Bóg zamierza coś zademonstrować. Zamierza pokazać, że to, w co wierzycie, jest ważne. Nie dlatego, że możecie coś sprawić poprzez posiadanie wystarczająco mocnej wiary, lecz dlatego, że albo uwierzycie prawdzie Bożej, albo kłamstwu szatana. I wasze wieczne przeznaczenie będzie zależeć od tego, w co uwierzyliście. Bóg zamierza pokazać całemu światu, że pozytywne myślenie nie działa. Że siła umysłu nie działa. Że zaklinanie rzeczywistości nie zmienia rzeczywistości. Że wiara w coś, co ma się stać, nie ma mocy stwórczej, choćby cały świat uwierzył. Nie otrzymujecie odpowiedzi na wasze modlitwy, dlatego że wasza wiara ma moc stwórczą. Obiektem waszej wiary ma być Bóg! Mając taką wiarę wierzycie w to, co czyni Bóg. A On nie zrobi niczego, co nie byłoby zgodne z Jego wolą. Wy natomiast nie będziecie wierzyć, że coś się stanie, dopóki nie będziecie wiedzieli, że taka jest wola Boża, a wy jesteście we właściwej relacji z Bogiem, aby on mógł użyć was jako narzędzia. Wielu chrześcijan myśli jednak, że wystarczy mocno wierzyć, że coś się stanie, żeby się stało. To się nazywa siła umysłu i nie trzeba do tego Boga, ani odkupieńczego dzieła Jezusa.

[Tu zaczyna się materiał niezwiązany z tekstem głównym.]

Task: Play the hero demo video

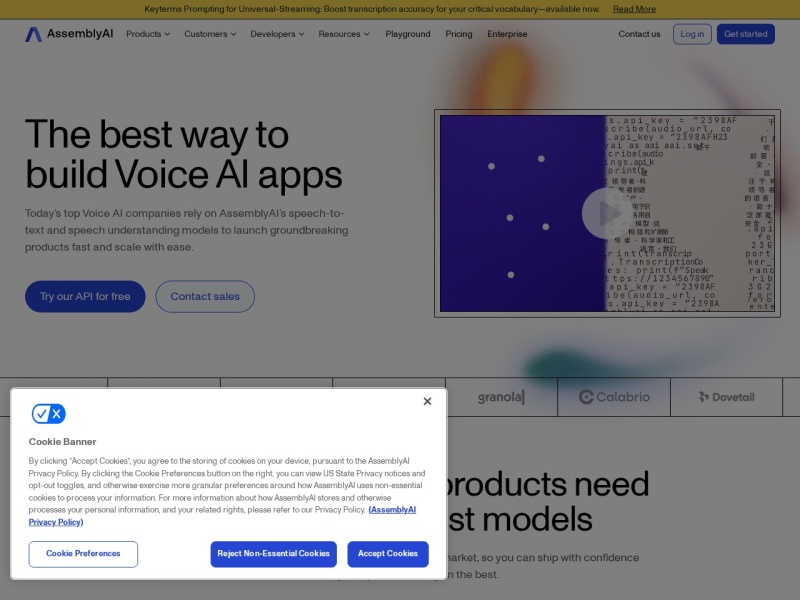Action: point(606,213)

Bóg zamierza zesłać ostry obłęd. Ten obłęd nie nastąpi od tak po prostu. Pojawi się antychryst, który będzie uwielbiany jak Bóg. Przeczytajmy werset 4.:
Który się sprzeciwia i wynosi ponad wszystko, co się nazywa Bogiem lub co jest przedmiotem czci, tak że zasiądzie w świątyni Boga jako Bóg, podając się za Boga.
Zdaniem większości biblistów ten werset mówi o konkretnym człowieku, czyli o antychryście i o konkretnej świątyni, która zostanie odbudowana w Jerozolimie, i w której on zasiądzie ogłaszając siebie bogiem, a świat w to uwierzy. Widzimy również religię antychrysta. Nasze ciała powinny być świątynią Boga.
Czyż nie wiecie, że wasze ciało jest świątynią Ducha Świętego, który jest w was, a którego macie od Boga, i nie należycie do samych siebie?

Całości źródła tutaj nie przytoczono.